Argument Parsing

There are multiple ways to handle argument parsing in Rust. One easy way is to use std::env, but it quickly becomes rather complex when the number and types of arguments increase.

An alternative approach is to use clap, which has worked really well for me personally. Defining arguments is as easy as defining a struct with a clap specific derive macro.
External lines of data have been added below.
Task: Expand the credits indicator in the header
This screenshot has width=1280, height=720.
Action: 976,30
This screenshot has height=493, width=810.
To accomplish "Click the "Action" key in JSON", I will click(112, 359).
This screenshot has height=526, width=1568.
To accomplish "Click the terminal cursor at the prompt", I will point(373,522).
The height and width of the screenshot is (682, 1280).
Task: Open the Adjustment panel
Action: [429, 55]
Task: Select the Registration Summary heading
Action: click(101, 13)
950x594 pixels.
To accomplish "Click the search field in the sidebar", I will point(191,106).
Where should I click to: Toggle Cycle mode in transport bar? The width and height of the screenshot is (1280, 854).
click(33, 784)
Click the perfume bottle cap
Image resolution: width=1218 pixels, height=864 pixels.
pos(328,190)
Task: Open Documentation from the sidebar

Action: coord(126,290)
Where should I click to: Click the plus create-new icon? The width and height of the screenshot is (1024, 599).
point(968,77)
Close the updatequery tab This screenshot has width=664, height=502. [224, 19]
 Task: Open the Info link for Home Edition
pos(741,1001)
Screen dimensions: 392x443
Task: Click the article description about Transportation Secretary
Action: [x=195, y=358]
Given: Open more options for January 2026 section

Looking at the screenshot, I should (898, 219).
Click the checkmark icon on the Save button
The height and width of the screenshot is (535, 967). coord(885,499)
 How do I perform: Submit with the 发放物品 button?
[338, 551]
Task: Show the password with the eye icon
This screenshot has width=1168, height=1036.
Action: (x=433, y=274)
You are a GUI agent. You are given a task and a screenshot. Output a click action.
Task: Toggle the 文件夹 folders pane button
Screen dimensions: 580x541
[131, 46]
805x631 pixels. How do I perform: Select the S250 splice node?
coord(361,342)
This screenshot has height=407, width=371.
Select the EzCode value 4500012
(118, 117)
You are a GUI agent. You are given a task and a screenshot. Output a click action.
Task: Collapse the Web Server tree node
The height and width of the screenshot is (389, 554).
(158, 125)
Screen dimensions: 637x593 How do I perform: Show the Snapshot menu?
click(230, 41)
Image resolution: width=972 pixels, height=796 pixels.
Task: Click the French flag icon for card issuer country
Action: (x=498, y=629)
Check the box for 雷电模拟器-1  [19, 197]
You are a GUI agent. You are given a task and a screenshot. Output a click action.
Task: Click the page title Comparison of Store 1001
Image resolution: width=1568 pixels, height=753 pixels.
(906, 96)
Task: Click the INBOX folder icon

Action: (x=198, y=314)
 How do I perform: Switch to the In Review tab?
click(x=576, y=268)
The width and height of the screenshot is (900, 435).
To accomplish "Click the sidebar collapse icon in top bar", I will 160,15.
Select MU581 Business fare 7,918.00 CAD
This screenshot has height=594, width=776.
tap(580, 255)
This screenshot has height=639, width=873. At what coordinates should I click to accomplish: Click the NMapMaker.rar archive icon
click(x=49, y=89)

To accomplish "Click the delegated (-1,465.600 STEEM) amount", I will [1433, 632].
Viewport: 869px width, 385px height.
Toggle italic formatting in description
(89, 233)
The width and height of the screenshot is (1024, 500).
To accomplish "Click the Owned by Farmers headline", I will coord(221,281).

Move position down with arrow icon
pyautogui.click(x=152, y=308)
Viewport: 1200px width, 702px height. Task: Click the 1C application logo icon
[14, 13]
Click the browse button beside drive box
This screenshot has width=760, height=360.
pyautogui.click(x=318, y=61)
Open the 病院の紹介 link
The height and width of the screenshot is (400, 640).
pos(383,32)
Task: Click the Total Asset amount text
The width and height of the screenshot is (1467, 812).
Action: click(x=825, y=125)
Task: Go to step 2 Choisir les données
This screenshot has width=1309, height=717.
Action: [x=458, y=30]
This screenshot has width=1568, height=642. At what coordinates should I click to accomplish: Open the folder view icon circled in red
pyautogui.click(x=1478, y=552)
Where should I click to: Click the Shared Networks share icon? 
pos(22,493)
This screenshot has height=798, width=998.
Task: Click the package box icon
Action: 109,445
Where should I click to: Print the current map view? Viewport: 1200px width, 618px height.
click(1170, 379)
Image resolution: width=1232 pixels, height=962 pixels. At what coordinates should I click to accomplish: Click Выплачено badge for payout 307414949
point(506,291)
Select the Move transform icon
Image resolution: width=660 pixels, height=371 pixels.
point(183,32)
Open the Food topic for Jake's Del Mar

For reproducibility purposes, the code example uses the following Cargo.toml dependency:

[dependencies]
clap = { version = "4.5.39", features = ["derive"] }

Pretend we are creating a CLI called fasta_cli for filtering and parsing a FASTA file. These might be some of the arguments we think are relevant.

use clap::Parser;
use clap::value_parser;
use std::path::PathBuf;

#[derive(Parser, Debug)]
struct Args {
    #[arg(short, long, help = "Path to fasta file.")]
    fasta: PathBuf,

    #[arg(long, default_value_t = 100, help = "Min allowed read length.")]
    min_len: usize,

    #[arg(long, default_value_t = 1000, help = "Max allowed read length.")]
    max_len: usize,

    #[arg(long, default_value_t = 15, value_parser = value_parser!(u16).range(7..31))]
    kmer_size: u16,

    #[arg(short, long, default_value_t = 8)]
    threads: usize,
}

fn main() {
    let args = Args::parse();

    // Now, we can access the values as args.fasta, args.min_len, etc.
}

Once compiled, we can run our binary as fasta_cli --fasta <file.fasta> --min_len <min_len> --max_len <max_len> --kmer_size <kmer_size> --threads <threads>.

Clap also supports more complex argument parsing, such as global flags, subcommands and enums. See e.g., fastq_rs for examples of this.